Western brands, products and services need to utilize this Chinese infrastructure for growth in order to succeed.
Chinese platforms are world leading
Chinese platforms are not just unique but also world leading, innovative businesses in their own right. They may have started out as western ‘copycats’ but have now evolved into very different, multi-faceted creatures.
Baidu is the largest search engine in China with 70% of all online research conducted here. For any business a strong presence on Baidu is vital but takes time as you need to appear in the natural results based on Chinese keyword searches. Baidu’s intelligent system named ‘the spider’ prioritizes websites hosted on a local server which are optimized for Mandarin character searches. Like Google, the engine rewards fresh content and backlinks from other sites to increase visibility in the search results.
Baidu are investing heavily in virtual and augmented reality with aim of incorporating this into their searching services as well as facilitating their wider uptake and commercialization in Chinese society.
WeChat is arguably the most integrated platform in the world with 750 million active user accounts. It is designed as a ‘one stop shop’ for everyday life with a host of their own and third party apps on offer within the network. WeChat functions as a browser, app store, instant messenger, is used for sharing video’s and pictures, a taxi ordering application, voice messaging, an e-payment system as well as providing services in dating, financial investment and geo-mapping location.
Weibo (akin to Twitter) is a micro-blogging platform with 250 million users. Users can see posts from anyone, they do not have to be connected first. This makes it an ideal place to work on branding or for spreading a message with articles often the subject of posts. User interactions remains high on Weibo with posts up-ranked based on the number of likes and comments from the community. If content is going to go ‘viral’, it will most likely be on Weibo. Many online influencers and celebrities also use Weibo as their main network for posting and interacting with followers.
In China you have to start over again.
Regardless of your status outside of China, because the internet has been ring-fenced, you need to build a reputation and visibility from scratch to generate leads. Baidu, the largest search engine presiding over 70% of all online research, is based on Mandarin Character keyword searches, English optimized keywords are redundant.
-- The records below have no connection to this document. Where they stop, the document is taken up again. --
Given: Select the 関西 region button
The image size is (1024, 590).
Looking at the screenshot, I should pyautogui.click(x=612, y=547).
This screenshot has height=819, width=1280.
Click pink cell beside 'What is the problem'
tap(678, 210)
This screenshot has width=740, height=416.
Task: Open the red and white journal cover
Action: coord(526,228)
This does present a great opportunity too, the barriers for entry also result in fewer international competitors, and this is what sets you apart. Being first to market in China is vital, I have seen time and time again that, if you brand yourself and grow your online presence ahead of the competition you are far more likely to succeed.
Everything moves fast
In China everything moves quickly, part of the frantic pace of modern life as the country hurtles into the future. This results in large scale investments and innovations being made quickly and decisively. You need to move fast to get ahead of competitors. Take the ‘mobile biking revolution’ as an example. The leading player is ‘Mobike’ who launched an app where you scan their branded bike to start riding and scan to finish, leaving it wherever you want. Using mapping services users can locate the nearest bike. Mobike launched and within two weeks had placed over 30 000 bikes in the first tier city centres. The app launched and within a single month boasted over 200 000 registered users. Digital growth is fast paced, decisive and exciting..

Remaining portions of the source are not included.